▶ Task to complete
Reproduce the rows below with each "Given" swapped for "Instruction" and nothing else changed. Omit the pictures.
+++++
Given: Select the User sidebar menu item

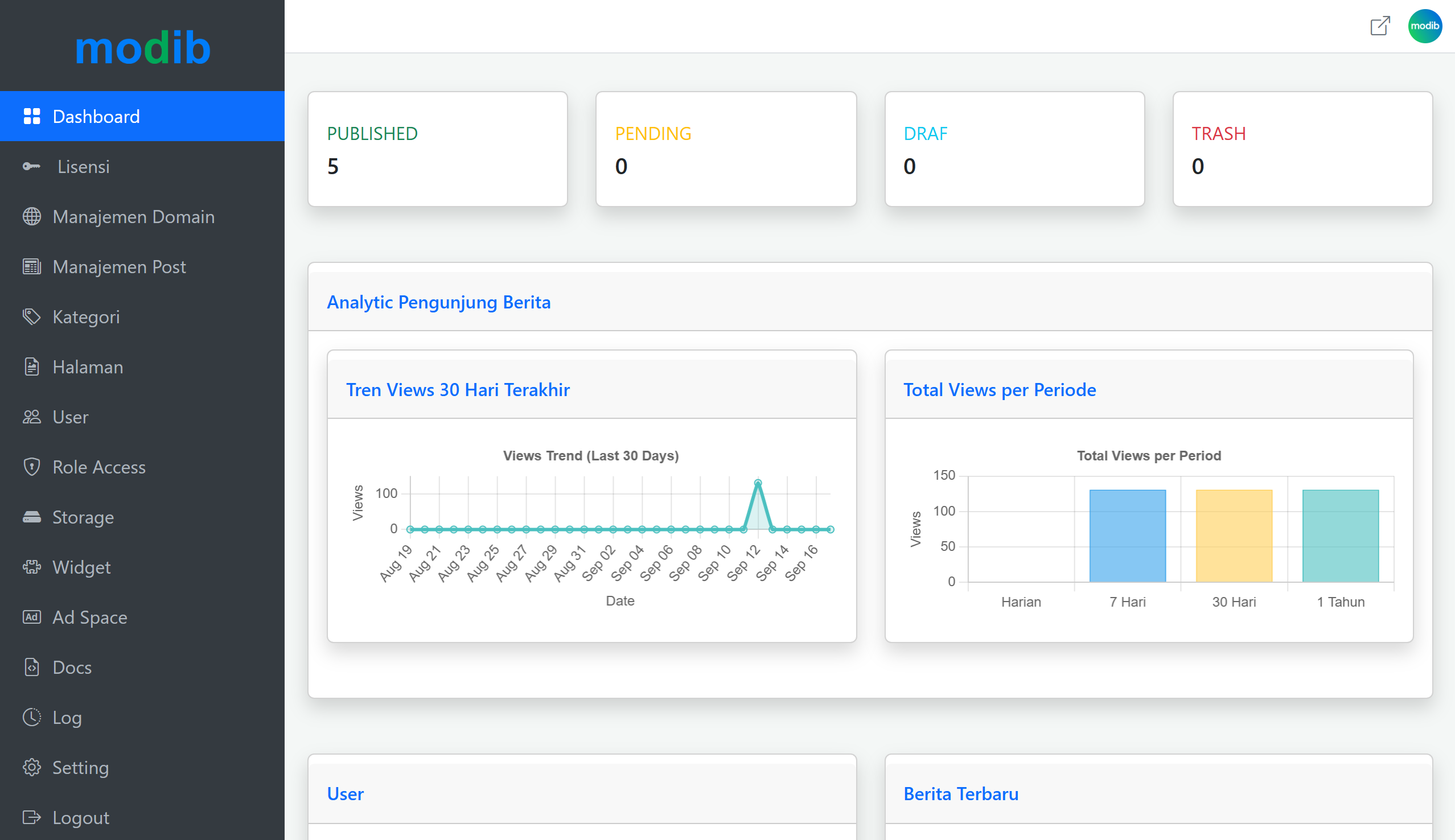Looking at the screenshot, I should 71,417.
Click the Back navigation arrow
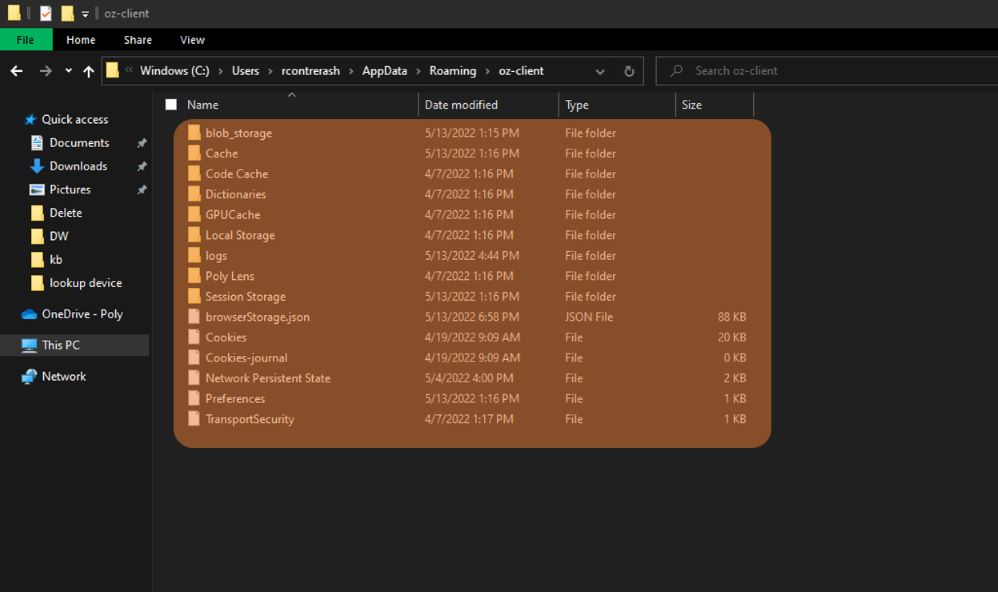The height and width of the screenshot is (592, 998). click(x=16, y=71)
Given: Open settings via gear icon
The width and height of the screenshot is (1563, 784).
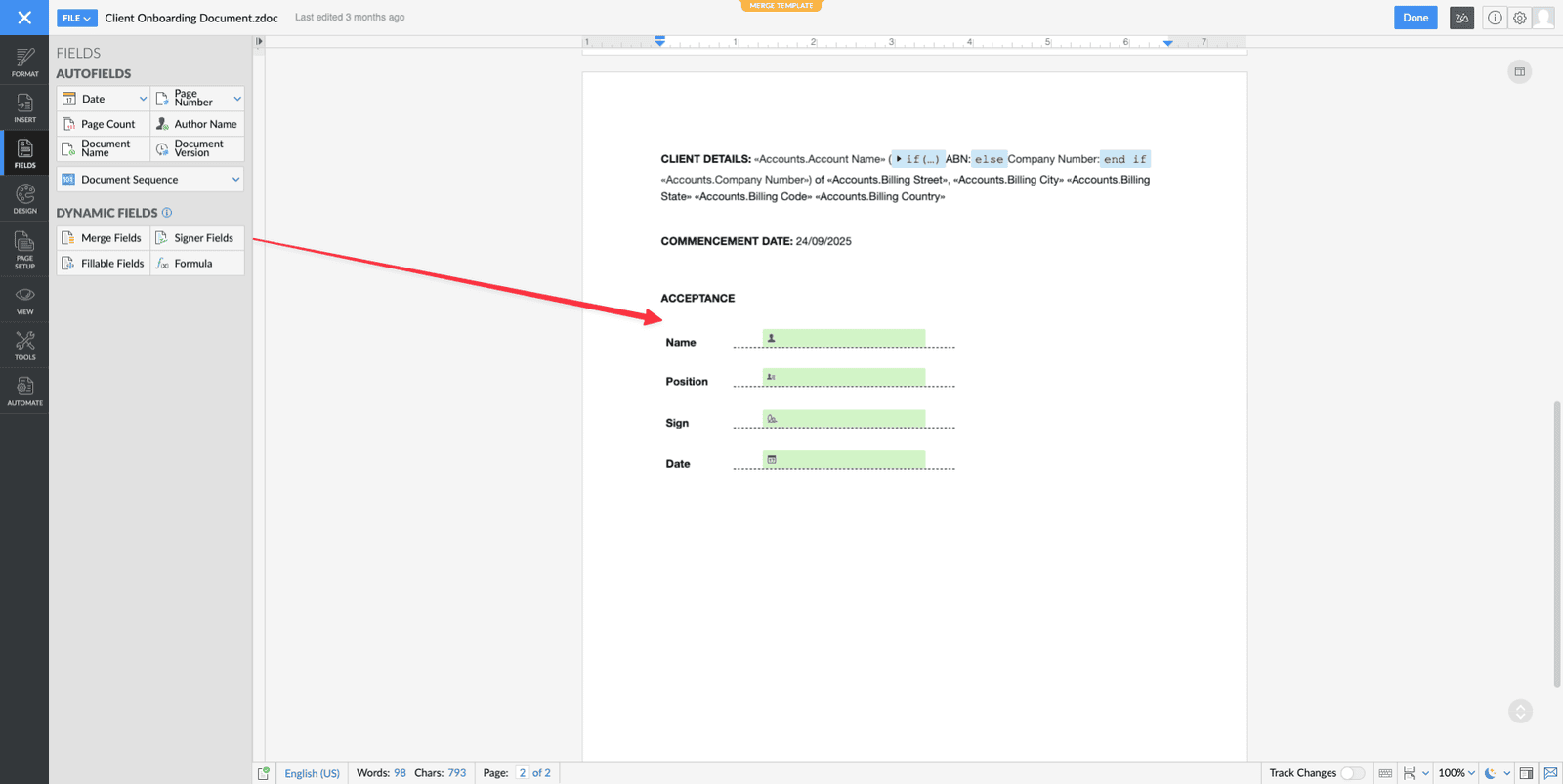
+++++
▶ Solution to this exercise
Instruction: Select the User sidebar menu item

Looking at the screenshot, I should 71,417.
Click the Back navigation arrow
The height and width of the screenshot is (592, 998). click(x=16, y=71)
Instruction: Open settings via gear icon
The width and height of the screenshot is (1563, 784).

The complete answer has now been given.